Wie finanziert sich die Schweizer Grundversicherung?

In Deutschland wird die von der SPD gewünschte Bürgerversicherung ebenfalls abgelehnt, weil sie angeblich zu teuer ist. Aber wie sieht es mit der Grundversicherung in der Schweiz aus, wie finanziert sich diese Versicherung für alle Bürger des Landes? Die Grundversicherung finanziert sich über drei Säulen:

  • Die Kostenbeteiligung der Versicherten

Im Schweizer Versicherungsmodell bestimmt die Höhe der sogenannte Franchise, bis zu welchem Betrag ein Versicherter im Falle einer Krankheit die Kosten selbst übernehmen muss. Diese Franchise gibt es in sechs unterschiedlichen Stufen von 300,- Franken bis 2500 Franken. Je höher die Franchise ist, umso kleiner ist die Prämie. Der Selbsterhalt liegt aber bei zehn Prozent und das bis zu einem maximalen Betrag von 700,- Schweizer Franken im Jahr.

  • Geld vom Staat und von den einzelnen Kantonen

Die Beteiligung des Staates und der Kantone an der Grundversicherung hilft dabei, die Prämien immer günstig zu halten. Da die Kostenbeteiligung in jedem Kanton unterschiedlich ausfällt, spielt es für die Schweizer auch eine wichtige Rolle, wo sie wohnen.

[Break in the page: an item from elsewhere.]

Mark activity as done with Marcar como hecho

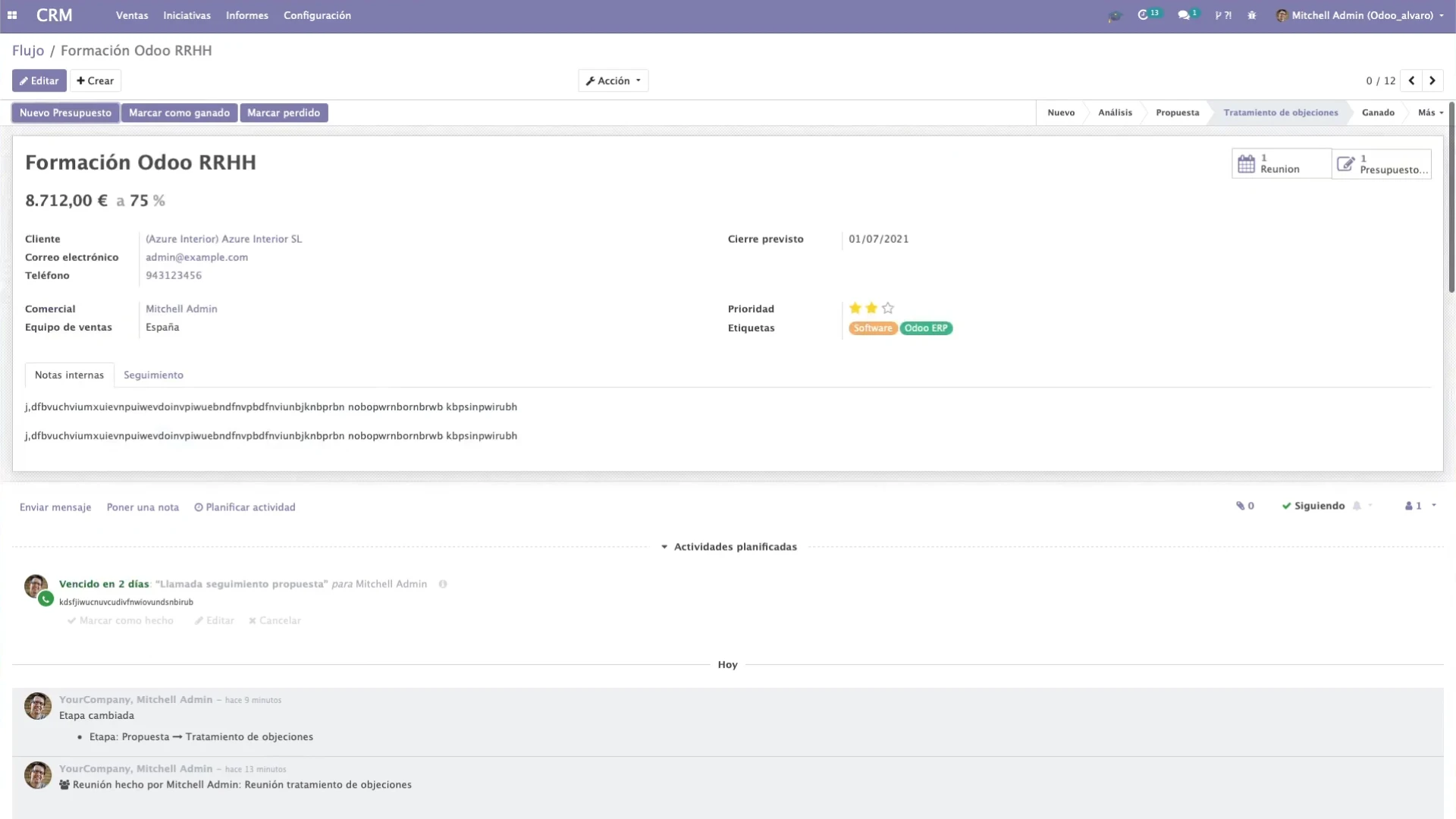pyautogui.click(x=120, y=620)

  • Die Beiträge der Versicherten

Die Beiträge der Versicherten sind die wohl wichtigste Säule bei der Schweizer Grundversicherung. Diese Beiträge müssen für die Versicherung immer kostendeckend sein, die Höhe der Prämien ist aber nicht vom Einkommen abhängig. Unterschieden wird nach dem Alter des Versicherten und dem Ort, an dem er wohnt. Insgesamt gibt es 43 unterschiedliche Prämien-Regionen, die alle eigene Beitragsstaffeln haben. Zudem wirkt sich auch die vom Versicherten gewählte Franchisestufe auf die Höhe der Prämien aus.

Alle Versicherten, die ein eher geringes Einkommen haben, aber auch Kinder und Jugendliche, die sich in der Ausbildung befinden, bekommen in der Regel einen Preisnachlass bei den Prämien.

Fazit

Selbst wenn der Schweizer Staat das Gesundheitssystem stark reguliert, sind die Menschen in der Schweiz mit ihrer Krankenversicherung sehr zufrieden. Sie ist allerdings nicht ganz so günstig, aber das wäre bei einer Bürgerversicherung in Deutschland wie sie die SPD plant, auch nicht der Fall. Im Jahr 2012 lagen die gesamten Kosten in der Schweiz bei 11,3 Prozent der kompletten Wirtschaftsleistung. Deutschland lag zu diesem Zeitpunkt bei 10,9 Prozent. Nach den USA und Norwegen ist das Gesundheitssystem der Schweiz das teuerste System weltweit. Das liegt möglicherweise auch daran, dass die Menschen in der Schweiz recht wohlhabend sind. Je vermögender die Bürger eines Landes sind, umso höher liegen auch die Kosten für die gesundheitliche Versorgung. Die Bürgerversicherung in Deutschland soll eine Kostenerleichterung für die Bürger sein, leider, so sind sich Experten einig, profitieren nicht alle Bürger davon.